What is happening in Poland?
As the EU moves forward in LGBT rights, one country keeps going backward. Activists all around the world are becoming increasingly worried about the fate of the LGBTQ+ community in Poland, where discrimination grows rampant by the day.
When elections happened in Poland last June, one of the central issues discussed was the LGBTQ. This is because Polish president Andrzej Duda’s anti-gay agenda had divided the country between those who support it and those who don’t. Unfortunately, Duda won the elections, and the situation for the LGBTQ is not looking pretty.
Among the many policies aimed at punishing people for their sexual orientation, Dunda has fought against legalizing gay marriage and is fighting for a constitutional amendment that would ban gay people from adopting children. He has even pledged to ban LGBTQ education on schools in order to protect children from “a dangerous ideology.”
While these policies are detrimental to the lives of all LGBTQ in Poland, they are not even the worst thing they have to worry about.
Homophobia is rapidly rising, partly due to the language of the President, and LGBT Poles continue to face incredible discrimination by both civilians and authorities: Gay activists have been arrested for months at a time by police officers who mock and ridicule them.
One example includes a non-binary woman of the group Stop Bzdurom (Stop Bulls**t), who was detained after decorating a statue of Jesus with a Pride flag and a pink anarchist bandana. She was placed in pre-trial jail for two months and had to endure “transphobic comments and jokes.”
According to a report by Reuters, there have been another 48 violent arrests of LGBTQ+ activists.

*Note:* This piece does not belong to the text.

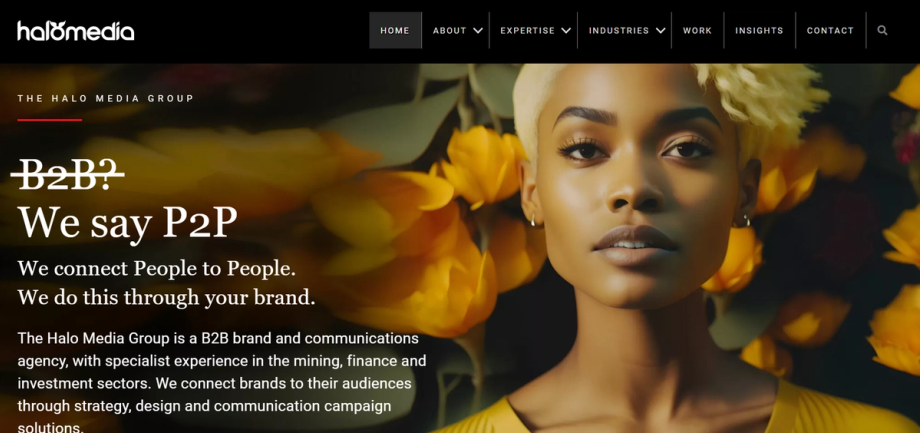Screen dimensions: 920x433
Task: Go to the Expertise menu label
Action: (x=527, y=31)
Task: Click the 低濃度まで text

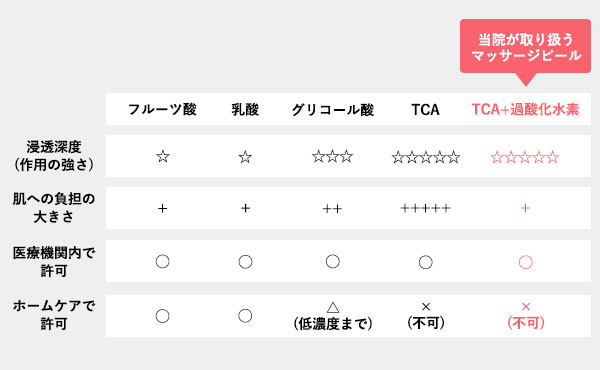Action: pyautogui.click(x=333, y=324)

The group Stop Bzdurom has said that this represents “A campaign of hatred towards sexual minorities has been going on in Poland for a long time,” in an interview with Pink News.
They added that the arrests are “one more form of oppression, to intimidate LGBT+ activists”.

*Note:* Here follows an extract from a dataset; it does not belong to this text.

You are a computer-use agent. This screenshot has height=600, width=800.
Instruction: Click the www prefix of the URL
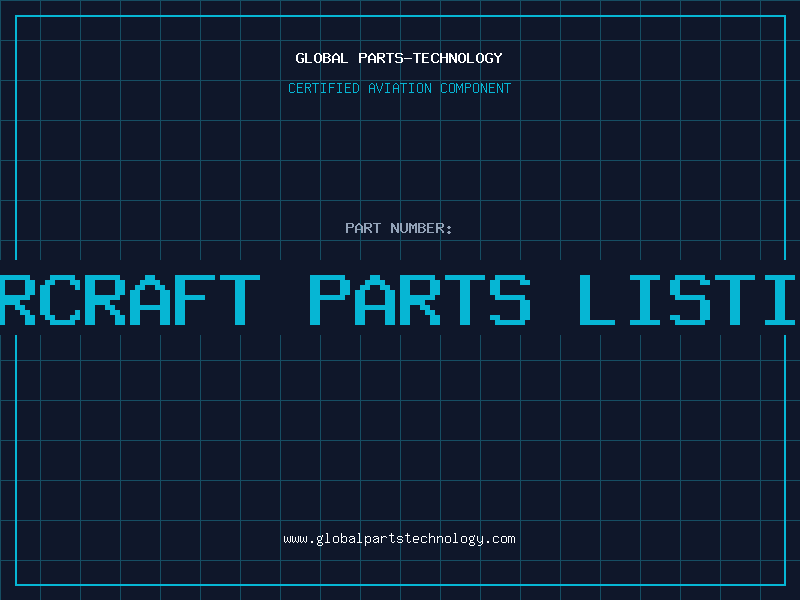pyautogui.click(x=295, y=539)
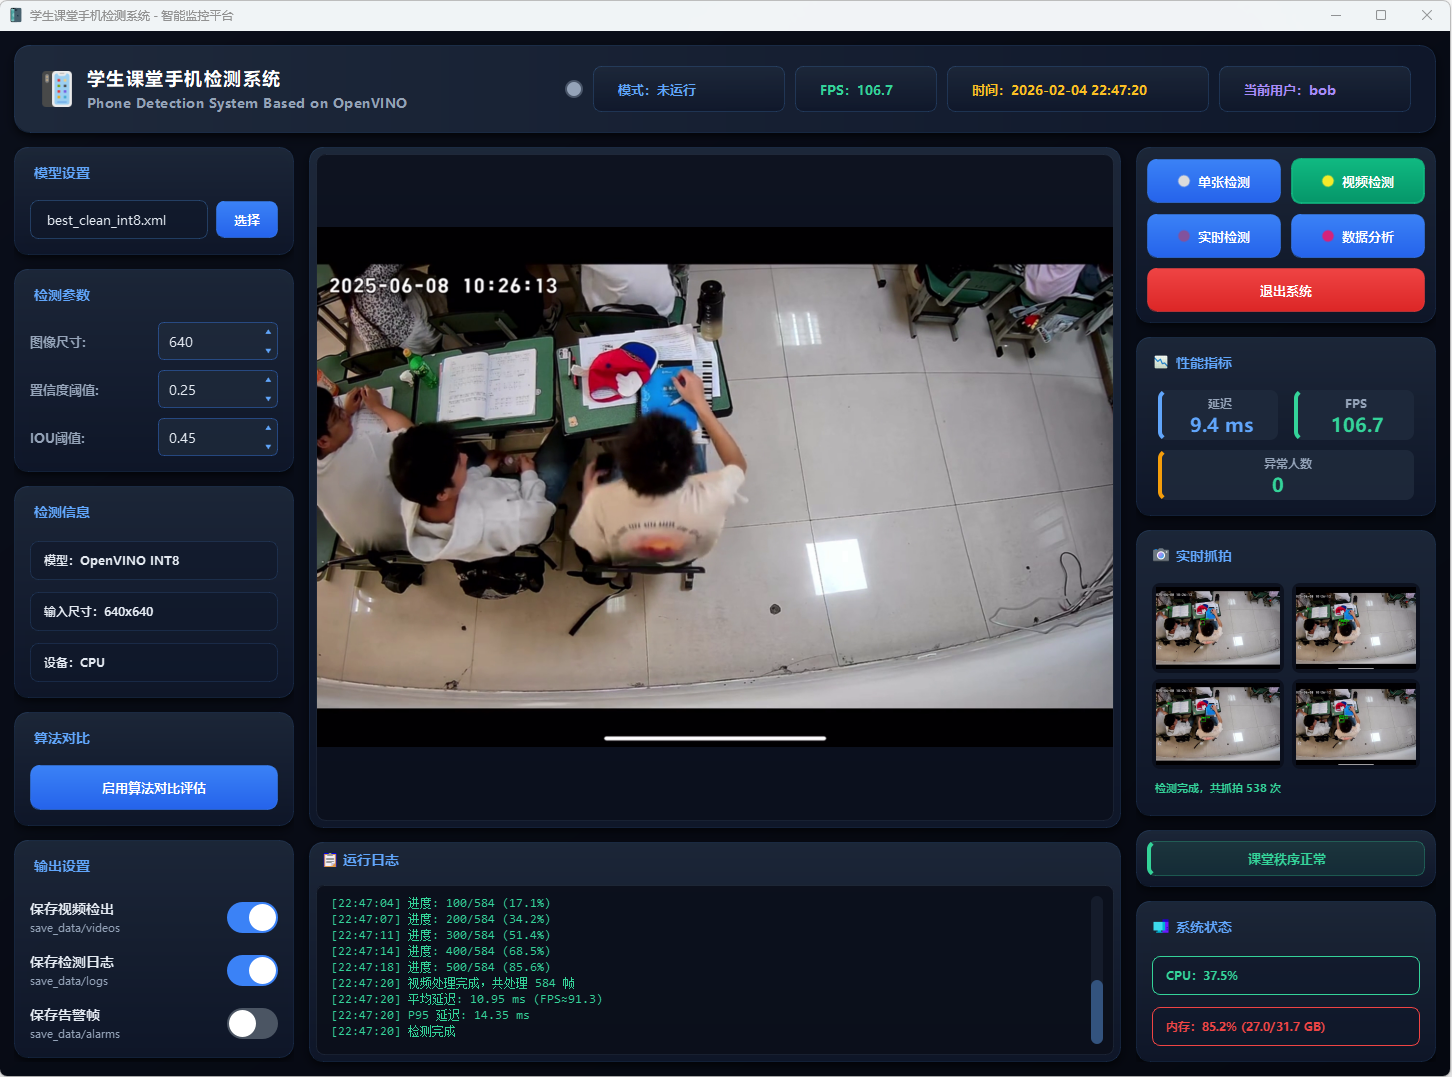
Task: Click the gray status indicator dot
Action: (x=574, y=89)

The homophobia in Poland has caused many LGBTQ people to flee Poland to other countries in the EU, which has also pulled much of its funding from 6 Polish towns which declared themselves to be “LGBTQ-free.” Yes, you heard right. What that means is that these towns are openly unwelcoming to the LGBTQ+ community.
What the Poland example is showing is that we must consistently fight for the recognition of LGBTQ+ people in the world, a commitment that Pride Palace has and will continue to follow no matter what happens.